- Aangeleverde tekst:
Voordeel: zo wordt een leerprobleem door inadequate instructie uitgesloten.
Weinig onderzoek nog naar gedaan.
Prevalentie
5-6% van de leerlingen in de leeftijd van 6-17 jaar (USA).
Toename in prevalentie
Toename van prevalentie o.a. door slechte diagnostische praktijken; te snelle labelling en overdiagnosticering.
Maar toename kan ook komen door sociale en culturele veranderingen wat de kwetsbaarheid op een
leerstoornis verhoogd. Voorbeeld: toename armoede.
3
, Sommigen denken ook dat er een verband is in de afname van de diagnose verstandelijke beperking en de
toename van de diagnose leerstoornis.
Geslachtsverschillen
Meer jongens dan meisjes, 3:1. Sommige suggereren dat dit komt door hun grotere biologische kwetsbaarheid.
Anderen zeggen dat jongens eerder verwezen worden naar speciaal onderwijs doordat zij ook andere
problemen hebben, zoals gedragsproblemen. Zij beweren dat de prevalentie tussen jongens en meisjes gelijk is.
Dus er is sprake van een bias, maar de biologische kwetsbaarheid van de jongens speelt ook een rol.
Oorzaken
Vroeger werd neurologische factoren als de oorzaak genoemd. Later ook gedragskenmerken opgemerkt die
leken op die kenmerken bij mensen met een hersenbeschadiging (afleidbaar, hyperactiviteit, taalprobleem,
perceptuele verstoringen).
Echter, bij de meeste kinderen met een leerstoornis is er maar weinig bewijs voor een echte beschadiging van
hersenweefsel. Daarom wordt er nu gesproken van een disfunctie in plaats van een beschadiging.
Technologie die wordt gebruikt bij onderzoek om neurologische disfunctie in kaart te brengen:
- Magnetic resonance imaging (MRI): een neuroimaging techniek waar radiogolven gebruikt worden om
cross-sectionele beelden te maken van de hersenen. Hierdoor kunnen gebieden die niet functioneren
in kaart worden gebracht.
- Functional magnetic resonance imaging (fMRI): een aanpassing van MRI die gebruikt wordt om
veranderingen in het brein te detecteren terwijl het actief is. Het gebruikt geen radio-actieve
materialen zoals bij een PET scan.
- Functional magnetic resonance spectroscopy (fMRS): een aanpassing van MRI die gebruik wordt om
veranderingen in het brein te detecteren terwijl het actief is. Het gebruikt ook geen radio-actieve
materialen zoals bij een PET-scan.
- PET-scan: radio-actieve stof wordt ingebracht in de bloedstroom en zal naar actieve cellen stromen.

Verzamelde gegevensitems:
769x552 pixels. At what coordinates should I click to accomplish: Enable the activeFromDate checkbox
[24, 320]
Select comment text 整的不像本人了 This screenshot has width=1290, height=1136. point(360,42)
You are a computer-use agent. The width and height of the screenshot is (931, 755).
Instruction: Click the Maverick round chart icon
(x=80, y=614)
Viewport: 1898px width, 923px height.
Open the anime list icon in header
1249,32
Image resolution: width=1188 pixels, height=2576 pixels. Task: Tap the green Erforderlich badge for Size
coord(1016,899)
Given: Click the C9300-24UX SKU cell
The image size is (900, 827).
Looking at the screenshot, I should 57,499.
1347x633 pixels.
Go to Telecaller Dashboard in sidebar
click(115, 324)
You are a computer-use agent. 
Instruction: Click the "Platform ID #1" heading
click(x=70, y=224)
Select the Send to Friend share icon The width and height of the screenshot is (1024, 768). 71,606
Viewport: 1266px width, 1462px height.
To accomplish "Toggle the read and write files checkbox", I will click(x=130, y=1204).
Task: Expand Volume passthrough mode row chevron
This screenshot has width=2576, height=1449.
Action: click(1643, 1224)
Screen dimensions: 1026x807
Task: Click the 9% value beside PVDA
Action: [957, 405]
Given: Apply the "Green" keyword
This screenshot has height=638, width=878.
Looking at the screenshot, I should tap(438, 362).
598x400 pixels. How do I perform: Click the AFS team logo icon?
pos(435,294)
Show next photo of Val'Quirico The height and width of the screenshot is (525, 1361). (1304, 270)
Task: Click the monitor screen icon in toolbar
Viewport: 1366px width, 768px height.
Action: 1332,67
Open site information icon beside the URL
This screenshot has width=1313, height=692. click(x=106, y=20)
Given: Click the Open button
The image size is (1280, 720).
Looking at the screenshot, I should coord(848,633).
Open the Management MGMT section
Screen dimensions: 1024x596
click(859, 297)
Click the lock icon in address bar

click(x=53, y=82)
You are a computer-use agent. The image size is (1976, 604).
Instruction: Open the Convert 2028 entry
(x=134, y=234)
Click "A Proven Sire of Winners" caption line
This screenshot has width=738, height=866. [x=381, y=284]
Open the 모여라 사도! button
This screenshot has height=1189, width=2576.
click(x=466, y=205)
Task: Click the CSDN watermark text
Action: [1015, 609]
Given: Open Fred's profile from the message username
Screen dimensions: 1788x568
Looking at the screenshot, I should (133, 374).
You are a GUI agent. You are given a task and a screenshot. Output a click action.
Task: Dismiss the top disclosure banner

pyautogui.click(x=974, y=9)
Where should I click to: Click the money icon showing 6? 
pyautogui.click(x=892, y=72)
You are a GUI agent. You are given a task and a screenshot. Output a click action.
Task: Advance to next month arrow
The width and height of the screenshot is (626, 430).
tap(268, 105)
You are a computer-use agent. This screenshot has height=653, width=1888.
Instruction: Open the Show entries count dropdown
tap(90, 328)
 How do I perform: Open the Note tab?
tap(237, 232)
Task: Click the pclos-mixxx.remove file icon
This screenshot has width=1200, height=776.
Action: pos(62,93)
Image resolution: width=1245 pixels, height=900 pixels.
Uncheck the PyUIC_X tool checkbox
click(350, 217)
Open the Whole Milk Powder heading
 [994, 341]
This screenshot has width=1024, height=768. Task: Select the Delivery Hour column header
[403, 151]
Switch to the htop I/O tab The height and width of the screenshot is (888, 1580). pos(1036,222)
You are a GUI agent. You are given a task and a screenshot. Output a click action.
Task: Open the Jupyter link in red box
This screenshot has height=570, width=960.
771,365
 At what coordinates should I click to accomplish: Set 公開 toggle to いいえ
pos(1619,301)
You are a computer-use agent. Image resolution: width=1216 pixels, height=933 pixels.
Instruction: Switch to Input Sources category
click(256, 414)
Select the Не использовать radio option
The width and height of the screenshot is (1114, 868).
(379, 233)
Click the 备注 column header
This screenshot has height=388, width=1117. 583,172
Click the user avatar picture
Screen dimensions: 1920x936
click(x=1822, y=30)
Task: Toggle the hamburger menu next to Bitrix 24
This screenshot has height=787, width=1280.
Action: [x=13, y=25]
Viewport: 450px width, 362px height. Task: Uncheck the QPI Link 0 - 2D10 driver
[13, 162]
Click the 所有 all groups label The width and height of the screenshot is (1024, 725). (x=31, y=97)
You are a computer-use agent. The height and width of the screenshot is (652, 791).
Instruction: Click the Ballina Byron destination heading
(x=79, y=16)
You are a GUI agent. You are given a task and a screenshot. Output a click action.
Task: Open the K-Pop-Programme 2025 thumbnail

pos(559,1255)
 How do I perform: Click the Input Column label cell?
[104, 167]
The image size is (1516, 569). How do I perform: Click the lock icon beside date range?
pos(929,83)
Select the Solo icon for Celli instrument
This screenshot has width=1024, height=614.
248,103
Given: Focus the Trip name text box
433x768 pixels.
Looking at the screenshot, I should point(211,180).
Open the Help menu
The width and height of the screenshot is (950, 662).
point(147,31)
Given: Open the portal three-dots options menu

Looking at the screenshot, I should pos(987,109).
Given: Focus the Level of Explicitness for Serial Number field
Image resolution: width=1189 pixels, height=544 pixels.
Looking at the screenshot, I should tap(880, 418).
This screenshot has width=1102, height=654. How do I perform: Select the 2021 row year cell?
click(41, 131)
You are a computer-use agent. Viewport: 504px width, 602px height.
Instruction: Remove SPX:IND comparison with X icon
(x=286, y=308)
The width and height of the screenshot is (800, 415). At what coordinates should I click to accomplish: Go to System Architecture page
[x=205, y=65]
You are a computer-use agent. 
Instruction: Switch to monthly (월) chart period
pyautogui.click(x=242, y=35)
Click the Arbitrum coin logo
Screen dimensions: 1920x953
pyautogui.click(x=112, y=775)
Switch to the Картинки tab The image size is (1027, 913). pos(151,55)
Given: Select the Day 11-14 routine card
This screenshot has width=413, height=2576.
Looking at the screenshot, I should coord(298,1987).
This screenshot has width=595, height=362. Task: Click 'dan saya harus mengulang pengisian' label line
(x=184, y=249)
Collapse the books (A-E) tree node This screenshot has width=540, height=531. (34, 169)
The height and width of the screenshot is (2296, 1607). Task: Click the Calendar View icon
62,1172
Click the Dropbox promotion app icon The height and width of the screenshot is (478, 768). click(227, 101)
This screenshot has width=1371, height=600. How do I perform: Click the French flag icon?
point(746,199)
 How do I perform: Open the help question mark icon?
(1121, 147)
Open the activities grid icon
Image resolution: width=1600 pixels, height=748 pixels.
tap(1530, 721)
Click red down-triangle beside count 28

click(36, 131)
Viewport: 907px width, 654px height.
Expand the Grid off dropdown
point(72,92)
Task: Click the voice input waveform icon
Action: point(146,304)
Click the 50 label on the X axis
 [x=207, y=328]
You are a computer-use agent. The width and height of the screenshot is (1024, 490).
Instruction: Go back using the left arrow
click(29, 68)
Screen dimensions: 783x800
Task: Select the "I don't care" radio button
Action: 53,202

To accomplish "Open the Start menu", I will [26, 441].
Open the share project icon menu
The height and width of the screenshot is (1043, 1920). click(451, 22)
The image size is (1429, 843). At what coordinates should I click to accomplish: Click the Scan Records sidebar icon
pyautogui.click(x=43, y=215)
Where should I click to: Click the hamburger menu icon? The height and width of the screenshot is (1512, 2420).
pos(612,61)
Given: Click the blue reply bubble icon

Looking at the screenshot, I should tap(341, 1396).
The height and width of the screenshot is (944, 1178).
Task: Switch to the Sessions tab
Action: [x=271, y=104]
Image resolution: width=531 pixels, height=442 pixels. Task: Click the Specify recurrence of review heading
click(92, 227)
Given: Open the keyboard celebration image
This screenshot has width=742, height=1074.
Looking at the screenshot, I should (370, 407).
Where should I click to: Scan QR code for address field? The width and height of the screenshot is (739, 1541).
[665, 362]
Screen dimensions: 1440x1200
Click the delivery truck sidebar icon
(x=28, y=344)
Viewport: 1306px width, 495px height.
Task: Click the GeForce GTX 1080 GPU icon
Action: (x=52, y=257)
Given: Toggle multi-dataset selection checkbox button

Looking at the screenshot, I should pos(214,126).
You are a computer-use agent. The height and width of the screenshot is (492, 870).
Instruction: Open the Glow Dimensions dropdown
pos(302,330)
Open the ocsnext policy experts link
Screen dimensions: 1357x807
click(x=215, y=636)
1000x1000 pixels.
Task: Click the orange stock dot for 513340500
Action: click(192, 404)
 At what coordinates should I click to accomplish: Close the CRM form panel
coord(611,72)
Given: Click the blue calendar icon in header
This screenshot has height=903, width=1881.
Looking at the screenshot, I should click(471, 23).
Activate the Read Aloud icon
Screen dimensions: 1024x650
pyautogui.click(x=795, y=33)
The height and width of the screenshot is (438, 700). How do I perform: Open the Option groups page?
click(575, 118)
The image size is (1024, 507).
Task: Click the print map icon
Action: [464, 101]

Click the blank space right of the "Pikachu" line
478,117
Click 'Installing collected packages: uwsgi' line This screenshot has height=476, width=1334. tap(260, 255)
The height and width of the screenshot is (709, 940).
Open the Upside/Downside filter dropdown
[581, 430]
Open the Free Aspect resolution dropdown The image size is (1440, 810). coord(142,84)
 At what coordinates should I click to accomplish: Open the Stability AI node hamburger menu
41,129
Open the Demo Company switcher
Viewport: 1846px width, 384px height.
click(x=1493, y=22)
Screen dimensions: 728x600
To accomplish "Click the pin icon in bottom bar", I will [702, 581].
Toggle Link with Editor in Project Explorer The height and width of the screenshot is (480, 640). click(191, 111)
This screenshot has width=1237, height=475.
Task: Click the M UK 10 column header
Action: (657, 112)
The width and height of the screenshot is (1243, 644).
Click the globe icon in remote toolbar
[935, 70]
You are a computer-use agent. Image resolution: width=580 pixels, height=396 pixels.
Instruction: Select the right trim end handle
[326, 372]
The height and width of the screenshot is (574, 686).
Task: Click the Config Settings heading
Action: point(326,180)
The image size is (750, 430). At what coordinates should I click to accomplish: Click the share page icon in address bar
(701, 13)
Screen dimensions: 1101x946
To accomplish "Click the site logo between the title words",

- Uit te voeren opdrachten:
A. Som alle technieken op die de tekst over leerstoornissen noemt om neurologische disfunctie in kaart te brengen.
B. Neem uit de tekst over leerstoornissen letterlijk het gedeelte over dat begint bij de woorden "- Functional magnetic resonance imaging" en eindigt na "een PET scan.".
C. In welke verhouding komen jongens en meisjes volgens de tekst over leerstoornissen voor?
Deze items zijn afkomstig uit een andere bron dan de tekst.

- Uitwerkingen:
A.
- Magnetic resonance imaging (MRI)
- Functional magnetic resonance imaging (fMRI)
- Functional magnetic resonance spectroscopy (fMRS)
- PET-scan

B.
- Functional magnetic resonance imaging (fMRI): een aanpassing van MRI die gebruikt wordt om
veranderingen in het brein te detecteren terwijl het actief is. Het gebruikt geen radio-actieve
materialen zoals bij een PET scan.

C. Er zijn meer jongens dan meisjes, in een verhouding van 3:1.